Their name-game depends crucially on making the outcome of a search dichotomous — absolute success (performance of 1) or absolute failure (performance of 0). Then the expected performance of a search is also its probability of success. There is a probability $p$ that blind search solves the problem, and a probability $p_s > p$ that search $s$ solves the problem, and the ratio $p_s / p$ is naturally interpreted as performance gain. But to exhibit the “added information” (information gain), Marks and Dembski do a gratuitous logarithmic transformation of the performance gain, $$I_+ = \log \frac{p_s}{p} = \log p_s - \log p = -\!\log p + \log p_s,$$ and call the result active information. (The last step is silly, of course. Evidently it makes things look more “Shannon information-ish.”) To emphasize, they convert performance into “information” by sticking to a special case in which expected performance is a probability.

Here's a simple (in)sanity check. Suppose that I have a “pet” algorithm that I run on all problems that come my way. Obviously, there's no sense in which I add problem-specific information. But Marks and Dembski cherry-pick the cases in which my algorithm outperforms blind search, and, because active information is by definition the degree to which an algorithm outperforms blind search, declare that something really did add information to the algorithm.

Now, a point I'll treat only briefly is that Marks and Dembski claim that the cases in which my pet algorithm greatly outperforms blind search are exceedingly rare. The fact is that they do not know the distribution of problems arising in the real world, and have no way of saying how rare or common extreme performance is for simple algorithms. In the case of computational search, we know for sure that the distribution of problems diverges fabulously from the uniform. Yet Marks and Dembski carry on about “Bernoulli's Principle of Insufficient Reason and Conservation of Information in Computer Search,” doing their damnedest to fob off subjective assignment of uniform probability as objective chance.

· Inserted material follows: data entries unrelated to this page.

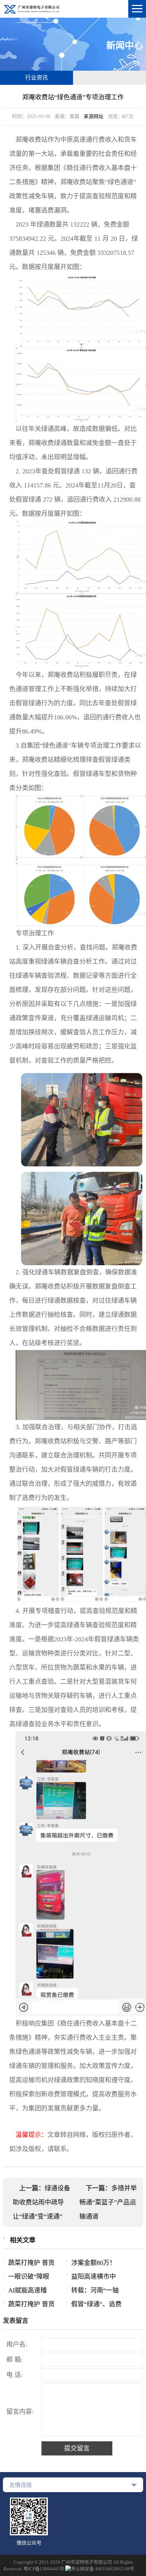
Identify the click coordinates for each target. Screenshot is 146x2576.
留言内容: (20, 2411)
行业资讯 (36, 78)
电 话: (14, 2374)
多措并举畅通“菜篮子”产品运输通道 (108, 2202)
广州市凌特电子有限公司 (86, 2562)
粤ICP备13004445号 (43, 2568)
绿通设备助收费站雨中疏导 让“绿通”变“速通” (41, 2202)
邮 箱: (14, 2359)
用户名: (16, 2344)
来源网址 (93, 116)
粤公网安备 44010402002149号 (102, 2568)
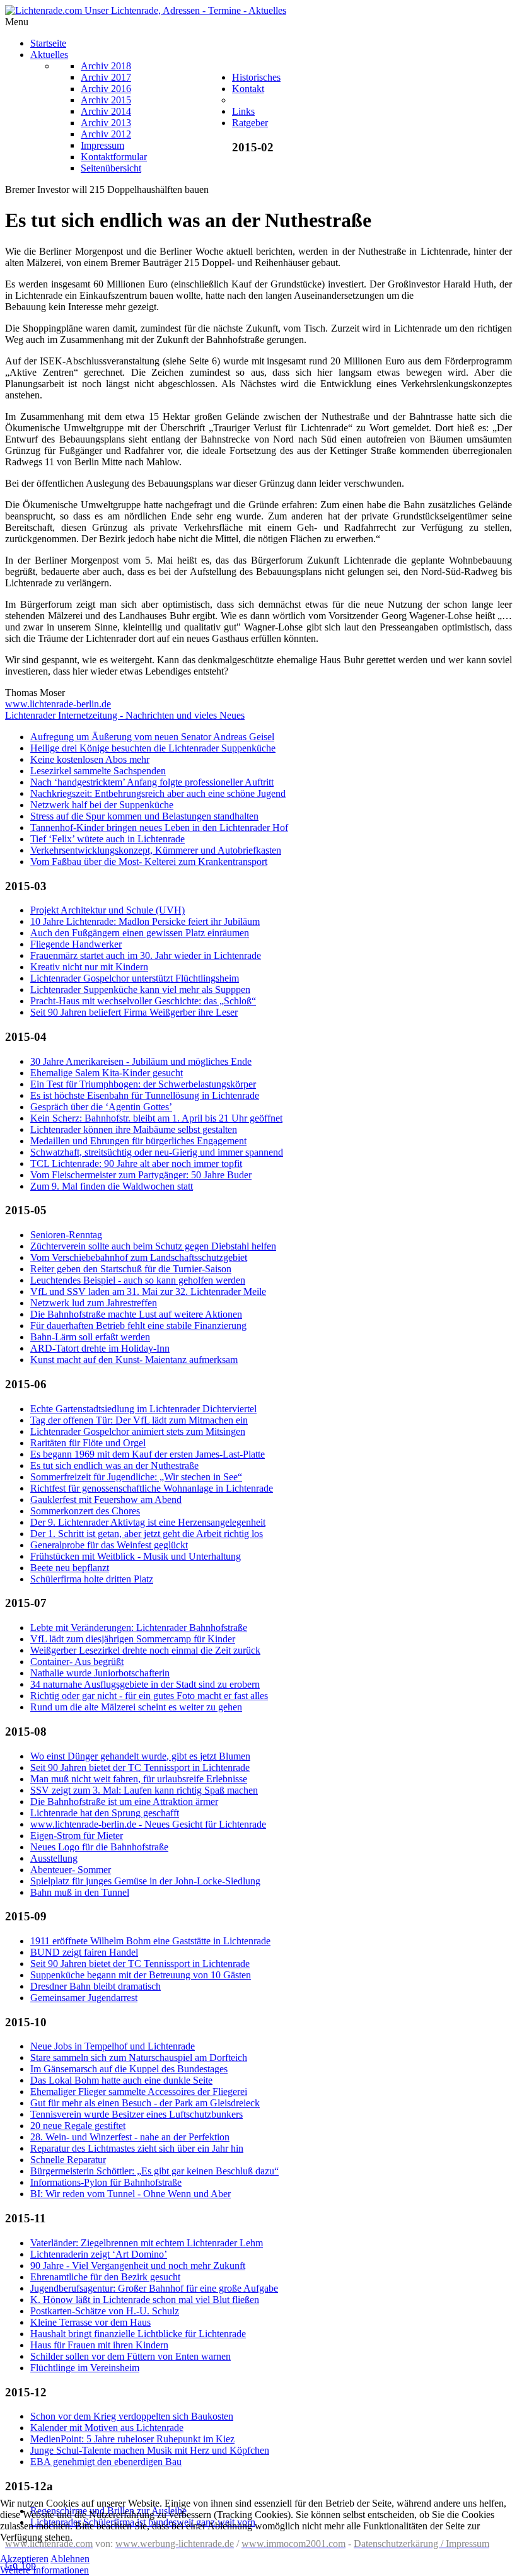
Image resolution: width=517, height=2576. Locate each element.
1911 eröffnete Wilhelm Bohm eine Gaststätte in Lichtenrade (150, 1940)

A bit of irony for dessert [35:50]:

Question: Are you getting any kind of response from the other side? Are they saying this is kind of interesting, or are they kind of putting stoppers in their ears? What's going on?

Answer: It's more of the stoppers in the ears thus far. We have a few responses on blogs, which are unpleasant, and typically personal attacks, so those are to be ignored. We're waiting for, actually, something substantive in response.


  1. Tom:

    I think you've misunderstood Wolpert and Macready's quote. The first sentence of the quote, if turned around, would say that there is a "formal assurance" that the practitioner can have if they have knowledge of a structure and use that knowledge in selecting an algorithm.

    How am I making a mistake?

    1. You haven't stated a contradiction. Your mistake is to think that you have.

      The performance of an algorithm on a problem is an objective fact. It depends only on the algorithm and the problem. The correctness of these statements is obvious. You must contradict them to claim that the performance of the algorithm on the problem depends on an extrinsic entity.

      The passage from Wolpert and Macready addresses what the practitioner can prove about the performance of an algorithm on a problem. Again, the practitioner is irrelevant to the objective fact of the algorithm's performance on the problem.

    2. Tom, we'll likely continue to disagree, but it seems to me that W&M are saying that "if" the practitioner chooses an algorithm based on their knowledge of the structure of what is being searched, and using their knowledge of how an algorithm operates, then they would have "formal assurance" that the algorithm would outperform a blind search. In the case of incredibly large searches, this "knowledge" is never present, and hence, no one can outperform a blind search.

      In the case of a blind search of stupendously large spaces, the practitioner would have to demonstrate that he/she had this knowledge. Isn't this what you're saying? IOW, the "practitioner is irrelevant to the objective fact of the algorithm" unless they can prove having knowledge of both the type of space being explored, and how best to explore it.